# line boring cam journal?



## Hobbystock (Sep 12, 2008)

Hello, I am rebuilding an rb26 that spun an oil pump. It sceased the exhaust cam journal. Other than that, it's in great condition. Can I line bore the head and just use it, or do i need to go shopping for a new one? Do they make a bearing that can be fitted in a cam tunnel?


----------



## WvdB (Aug 26, 2008)

Well, it depends on the damage that has been done. You can line bore it without any problem, but you need a good machinist!, line bore every cap individually. If the machinist can do it properly, you won't need any bearings. If says he needs to do it, better stay off from a bearing and the machinist , because that's not really the right way how to do it. But as i already said, it depends on the damage that has been done, we're talking about a few hundreds.
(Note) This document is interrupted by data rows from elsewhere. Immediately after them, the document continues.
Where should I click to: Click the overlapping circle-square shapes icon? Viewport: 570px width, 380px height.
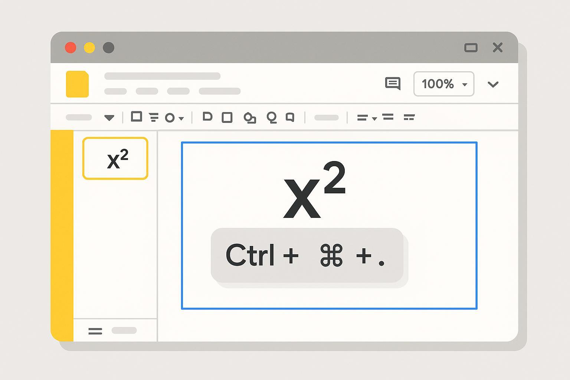click(250, 118)

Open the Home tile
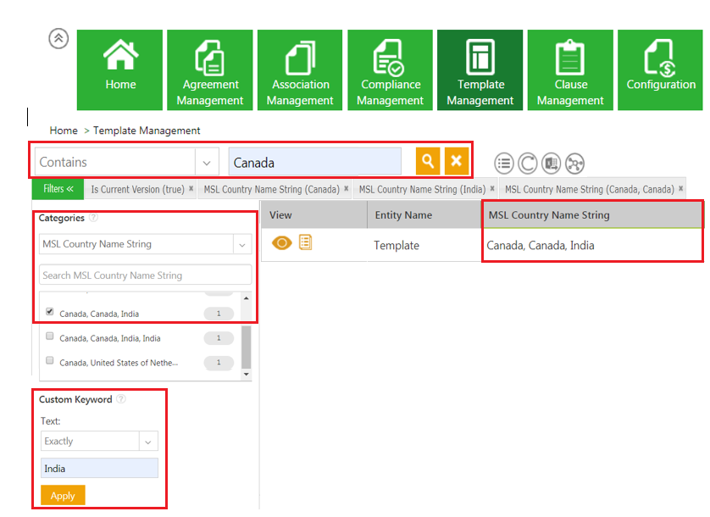click(x=120, y=69)
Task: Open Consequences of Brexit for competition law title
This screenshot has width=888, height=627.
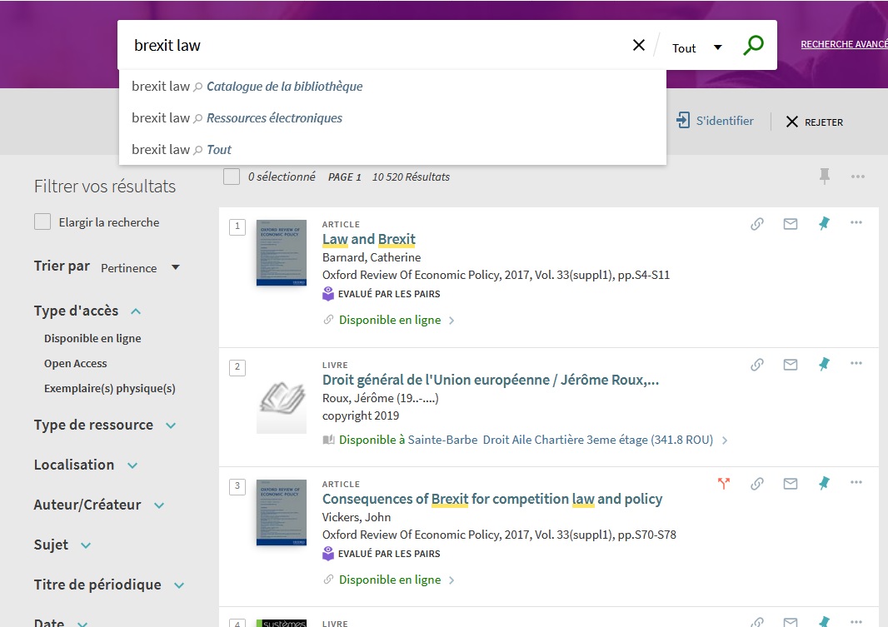Action: click(x=491, y=500)
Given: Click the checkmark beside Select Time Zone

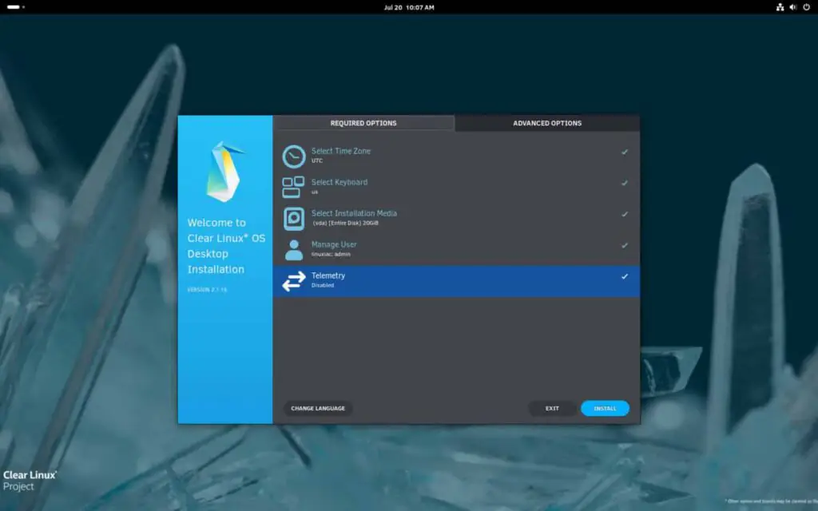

I'd recommend a new head instead of using a damaged one.


----------



## Stachi (Jan 26, 2008)

Never heard of a bearing for that. New Heads aren't that expensive from Nissan. You could get a good used Head for the money you would be spending on the old screwed one.

Marc


----------



## R32 Combat (Jan 29, 2004)

I inline bored my cam journals without any issues. Cost £150.


----------



## Stachi (Jan 26, 2008)

Thats quite cheap, how much did they took out?

@WvdB
How can you call boring each individual cap "line boring"? 

Marc


----------



## WvdB (Aug 26, 2008)

@ Marc; Haha, yeah you're right. I was not very clear in that part :chairshot. I wanted to make clear that each cap will be bored, so not only the damaged one!

So as Stachi said, better buy a new one instead putting the money in fixing the old one.


----------